THE TASK.
Within these records, how many lines hold "geçirdi"? Give the number alone.

═════ DATASET ENTRIES

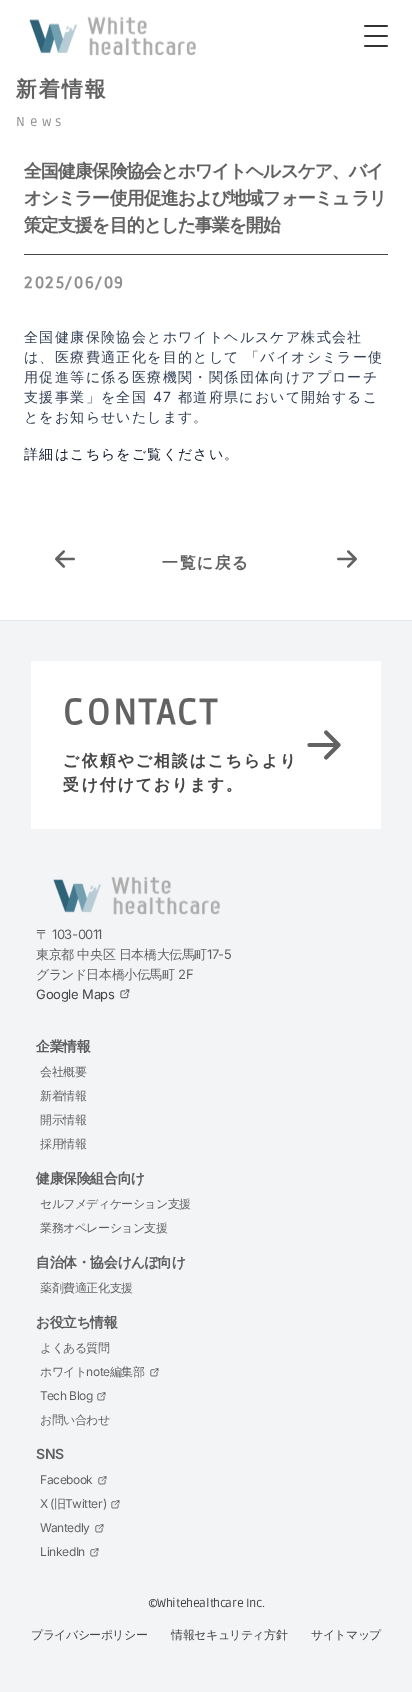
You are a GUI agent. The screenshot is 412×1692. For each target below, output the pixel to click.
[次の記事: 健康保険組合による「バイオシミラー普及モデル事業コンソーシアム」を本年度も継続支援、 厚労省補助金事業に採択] (347, 562)
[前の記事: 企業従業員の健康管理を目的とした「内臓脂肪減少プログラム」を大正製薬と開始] (65, 562)
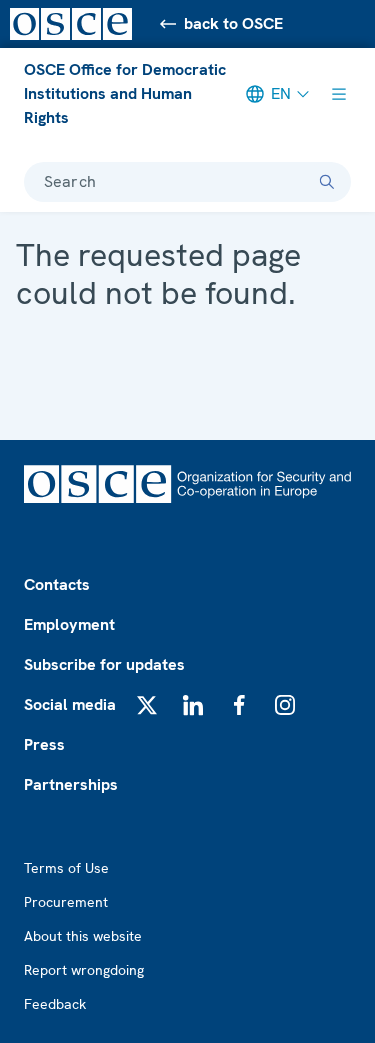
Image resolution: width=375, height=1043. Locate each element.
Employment (69, 624)
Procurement (66, 902)
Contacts (57, 584)
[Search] (327, 182)
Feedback (55, 1004)
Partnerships (71, 784)
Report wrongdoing (84, 970)
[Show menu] (339, 94)
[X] (147, 705)
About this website (83, 936)
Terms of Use (66, 868)
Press (44, 744)
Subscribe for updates (104, 664)
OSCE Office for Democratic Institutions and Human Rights (125, 93)
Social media (70, 704)
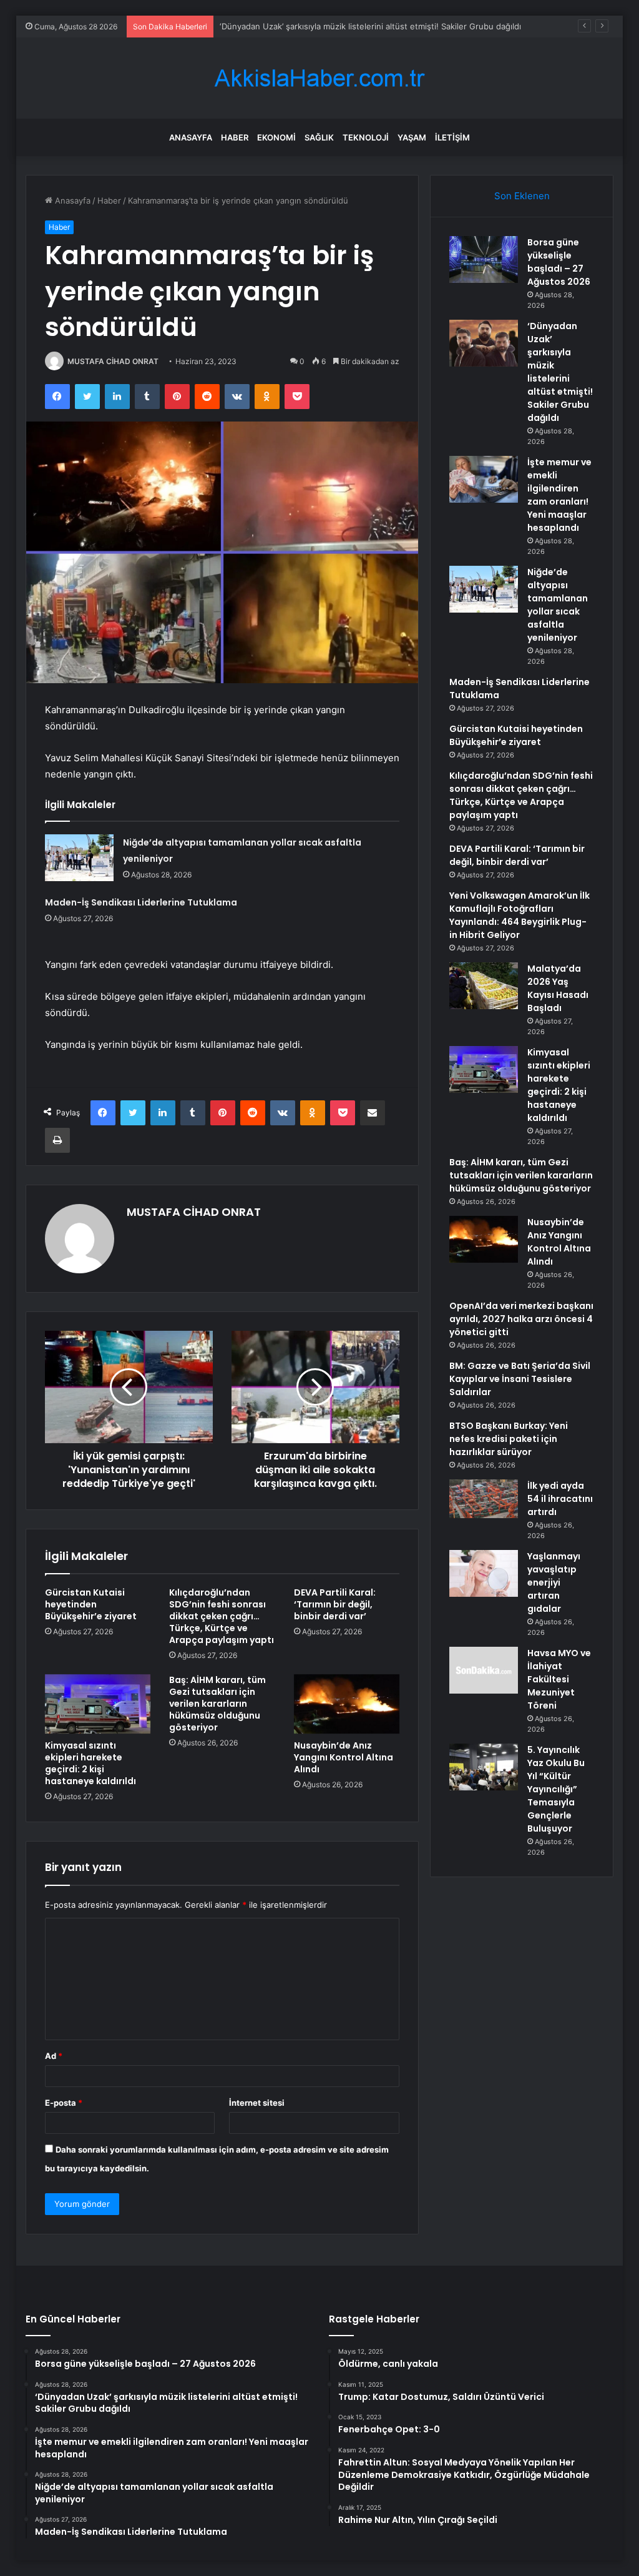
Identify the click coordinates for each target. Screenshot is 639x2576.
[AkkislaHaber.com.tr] (319, 78)
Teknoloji (366, 137)
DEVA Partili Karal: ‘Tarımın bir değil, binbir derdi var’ (335, 1604)
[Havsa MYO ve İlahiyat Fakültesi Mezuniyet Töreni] (483, 1670)
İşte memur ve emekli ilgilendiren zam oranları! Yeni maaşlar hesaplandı (559, 495)
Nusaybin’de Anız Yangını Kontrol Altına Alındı (343, 1757)
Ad (53, 2056)
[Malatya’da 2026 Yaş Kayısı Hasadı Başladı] (483, 985)
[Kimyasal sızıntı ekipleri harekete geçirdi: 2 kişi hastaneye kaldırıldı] (98, 1704)
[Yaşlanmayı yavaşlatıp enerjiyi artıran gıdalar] (483, 1573)
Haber (234, 137)
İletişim (452, 137)
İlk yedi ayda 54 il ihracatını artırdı (560, 1498)
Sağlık (319, 137)
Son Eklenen (522, 196)
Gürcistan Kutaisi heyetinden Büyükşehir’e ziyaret (91, 1604)
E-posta (63, 2103)
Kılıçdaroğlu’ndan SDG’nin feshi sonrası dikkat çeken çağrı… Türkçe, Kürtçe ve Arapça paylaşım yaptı (221, 1616)
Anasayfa (190, 137)
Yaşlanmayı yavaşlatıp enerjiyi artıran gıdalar (553, 1582)
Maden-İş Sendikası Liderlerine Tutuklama (141, 902)
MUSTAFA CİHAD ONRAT (113, 361)
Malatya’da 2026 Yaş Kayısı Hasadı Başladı (557, 988)
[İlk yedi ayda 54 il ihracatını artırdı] (483, 1498)
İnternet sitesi (257, 2103)
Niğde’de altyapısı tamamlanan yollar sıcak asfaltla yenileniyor (557, 605)
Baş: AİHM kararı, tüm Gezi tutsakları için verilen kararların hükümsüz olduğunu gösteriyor (217, 1704)
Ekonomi (276, 137)
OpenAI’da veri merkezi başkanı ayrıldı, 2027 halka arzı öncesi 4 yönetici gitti (521, 1319)
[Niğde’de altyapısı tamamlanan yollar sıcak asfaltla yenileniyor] (79, 857)
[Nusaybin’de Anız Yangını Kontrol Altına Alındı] (347, 1704)
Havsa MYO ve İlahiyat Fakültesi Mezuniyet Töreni (559, 1679)
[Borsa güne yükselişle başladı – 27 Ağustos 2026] (483, 259)
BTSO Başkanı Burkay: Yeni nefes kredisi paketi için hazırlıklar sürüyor (508, 1438)
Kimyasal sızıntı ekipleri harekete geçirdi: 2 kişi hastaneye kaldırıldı (90, 1763)
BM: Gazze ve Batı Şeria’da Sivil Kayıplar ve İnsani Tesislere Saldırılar (519, 1379)
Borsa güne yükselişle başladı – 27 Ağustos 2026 (558, 262)
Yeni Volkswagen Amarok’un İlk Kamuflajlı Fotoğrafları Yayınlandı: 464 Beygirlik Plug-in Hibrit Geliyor (519, 915)
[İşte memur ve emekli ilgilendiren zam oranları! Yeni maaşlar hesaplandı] (483, 479)
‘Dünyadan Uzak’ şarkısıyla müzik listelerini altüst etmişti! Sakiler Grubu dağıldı (560, 372)
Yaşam (412, 137)
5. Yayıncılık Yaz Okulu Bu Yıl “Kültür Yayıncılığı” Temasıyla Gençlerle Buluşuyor (556, 1789)
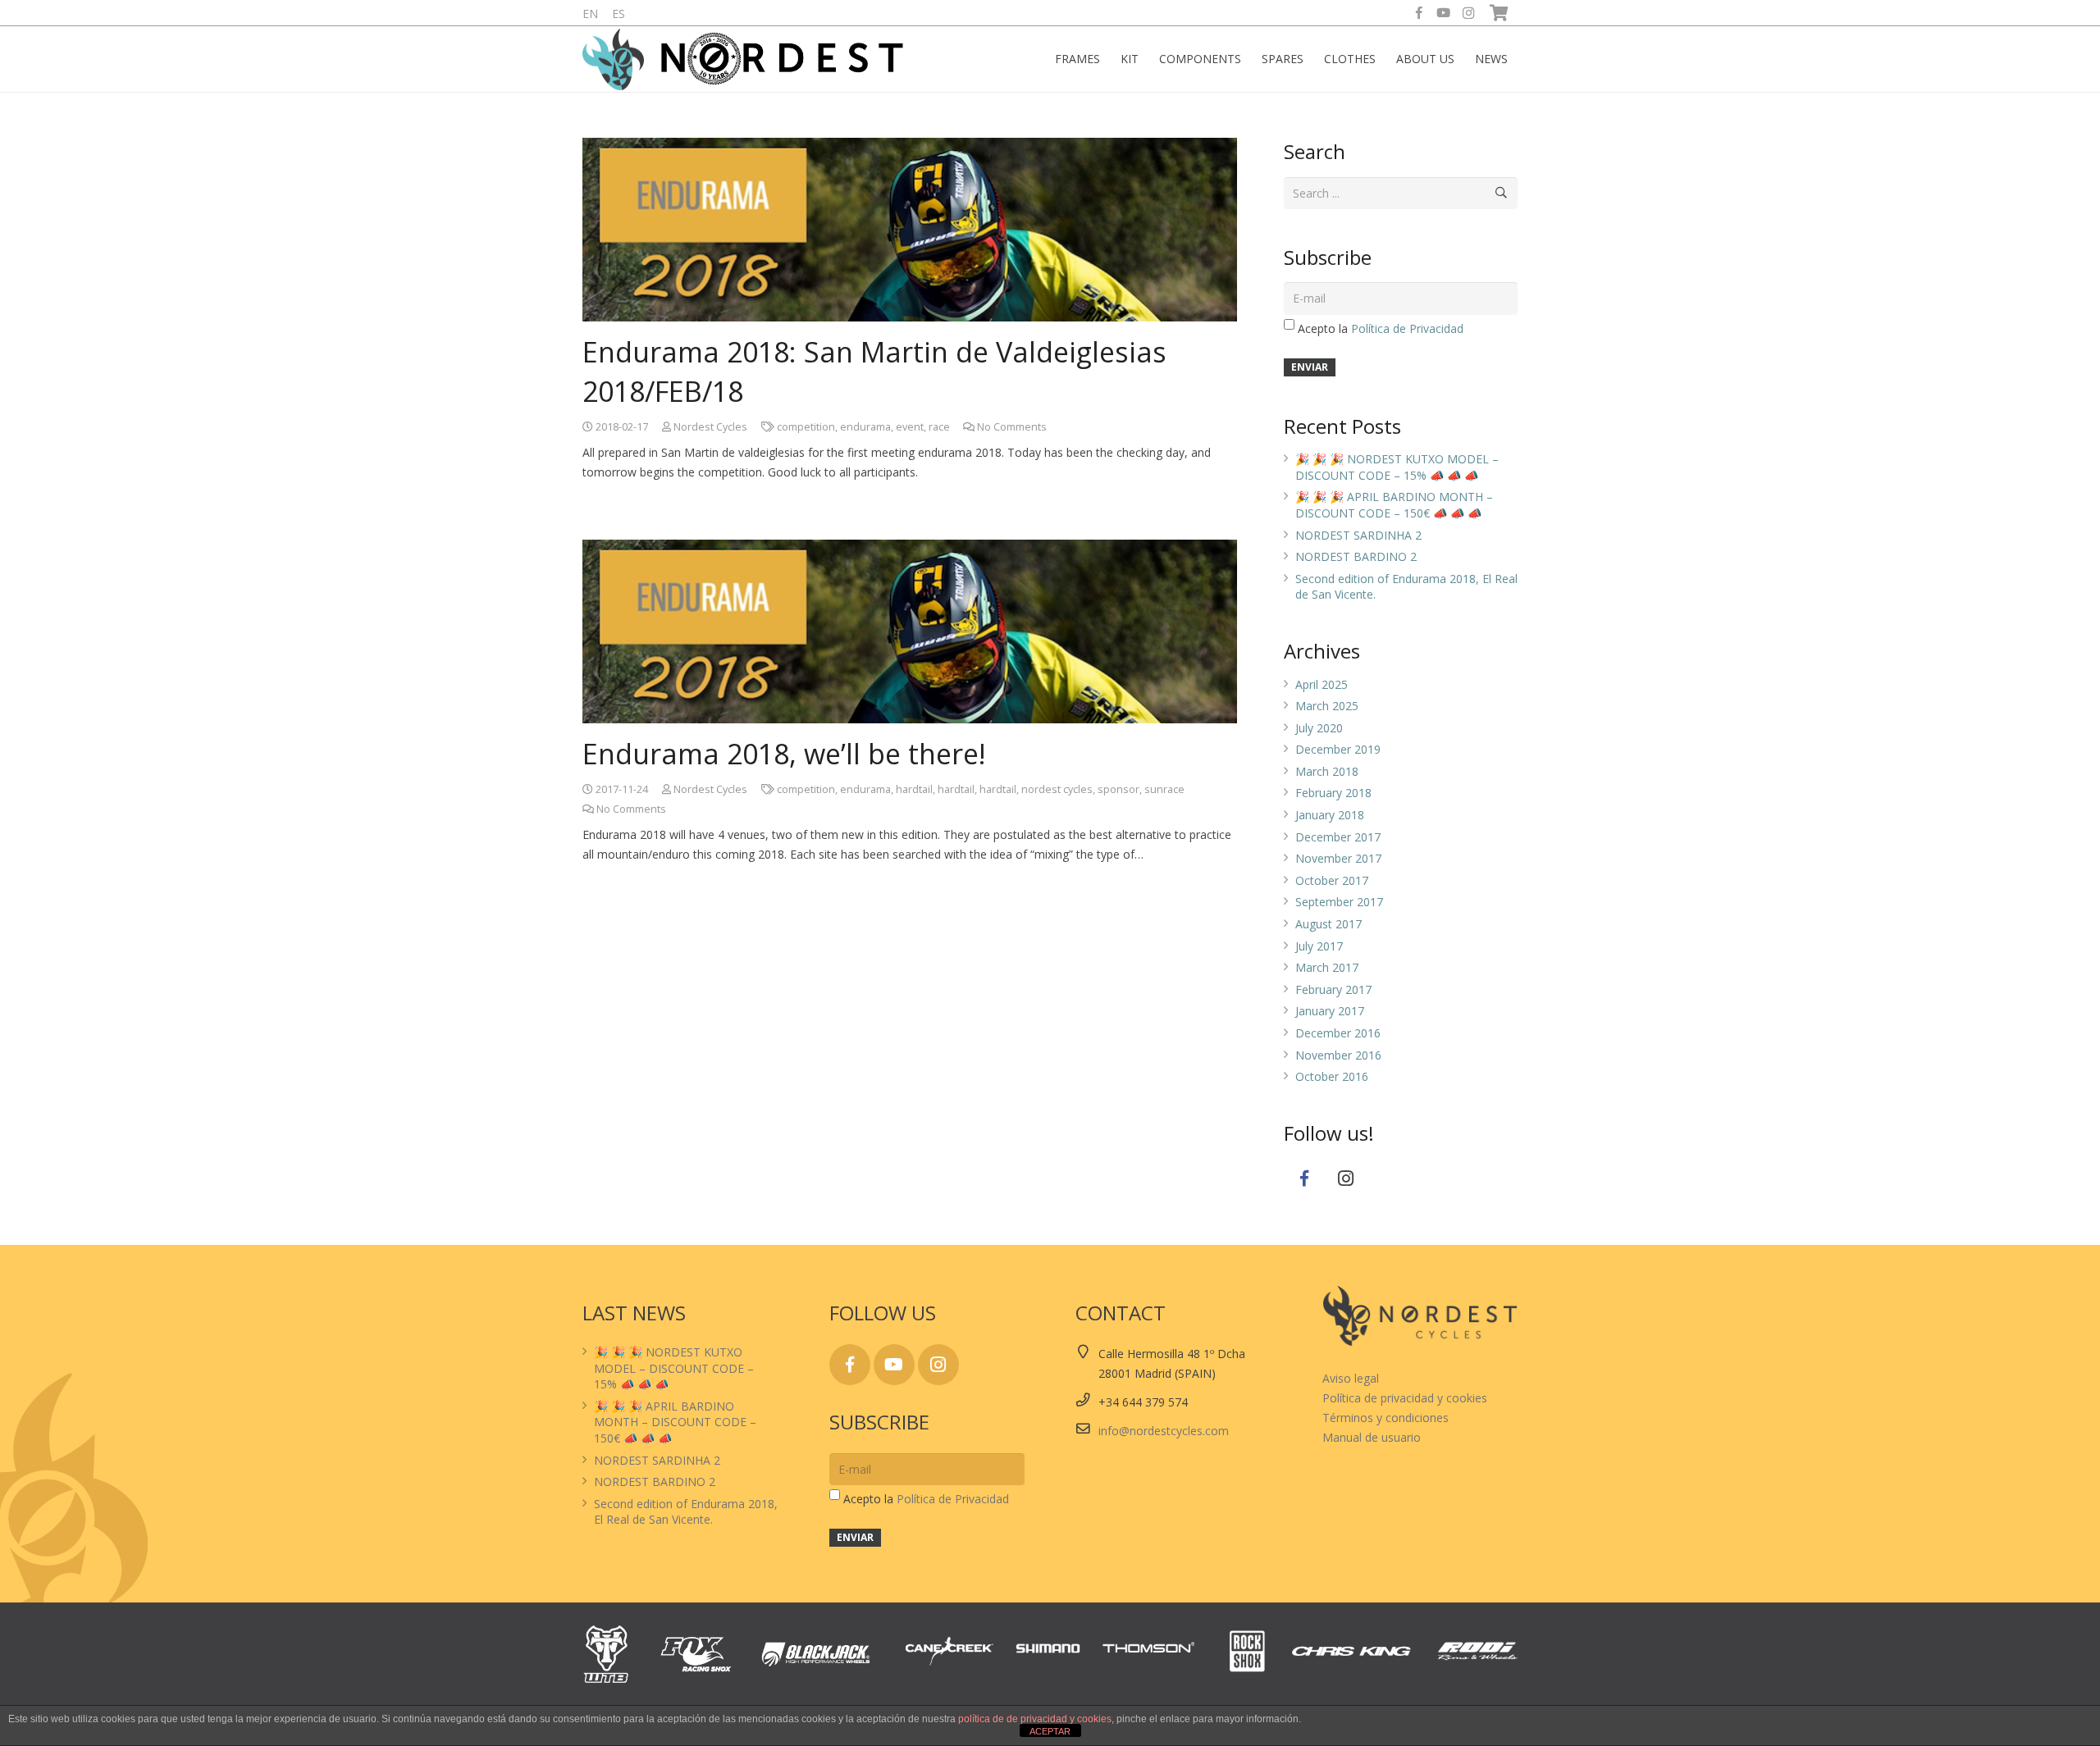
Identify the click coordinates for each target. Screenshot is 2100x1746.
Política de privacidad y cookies (1404, 1398)
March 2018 (1326, 771)
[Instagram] (1468, 13)
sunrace (1164, 789)
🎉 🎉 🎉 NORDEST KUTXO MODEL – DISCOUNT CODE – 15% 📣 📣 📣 (1397, 467)
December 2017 (1338, 837)
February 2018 (1333, 792)
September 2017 (1339, 901)
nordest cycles (1057, 789)
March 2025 (1326, 705)
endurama (865, 427)
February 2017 (1333, 989)
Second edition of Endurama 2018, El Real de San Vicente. (686, 1512)
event (910, 427)
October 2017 (1331, 880)
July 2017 (1319, 946)
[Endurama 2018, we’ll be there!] (909, 631)
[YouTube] (1443, 13)
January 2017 (1329, 1011)
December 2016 (1338, 1033)
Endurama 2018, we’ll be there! (784, 754)
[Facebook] (1419, 13)
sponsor (1118, 789)
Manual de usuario (1371, 1437)
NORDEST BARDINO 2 (1356, 556)
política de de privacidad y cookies (1035, 1719)
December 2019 (1338, 749)
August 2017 (1328, 924)
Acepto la (1380, 328)
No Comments (1012, 427)
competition (806, 427)
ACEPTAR (1050, 1731)
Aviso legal (1350, 1378)
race (939, 427)
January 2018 (1329, 815)
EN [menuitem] (590, 13)
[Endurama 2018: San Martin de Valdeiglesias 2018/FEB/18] (909, 229)
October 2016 (1331, 1076)
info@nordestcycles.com (1163, 1430)
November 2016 (1338, 1055)
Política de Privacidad (1407, 328)
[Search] (1502, 193)
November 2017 (1338, 858)
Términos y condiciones (1385, 1417)
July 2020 (1319, 728)
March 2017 (1326, 967)
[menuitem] (590, 13)
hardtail (914, 789)
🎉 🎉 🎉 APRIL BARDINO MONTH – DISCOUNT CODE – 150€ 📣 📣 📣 (1394, 505)
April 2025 (1321, 684)
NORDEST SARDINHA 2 (1358, 535)
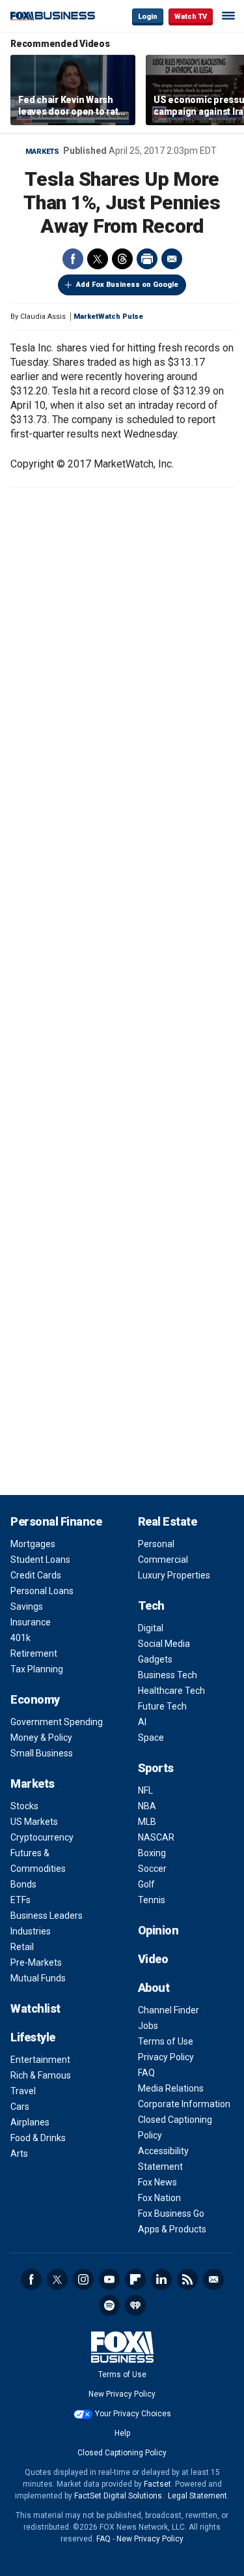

══════════

ANSWER FOR THIS EXERCISE.
2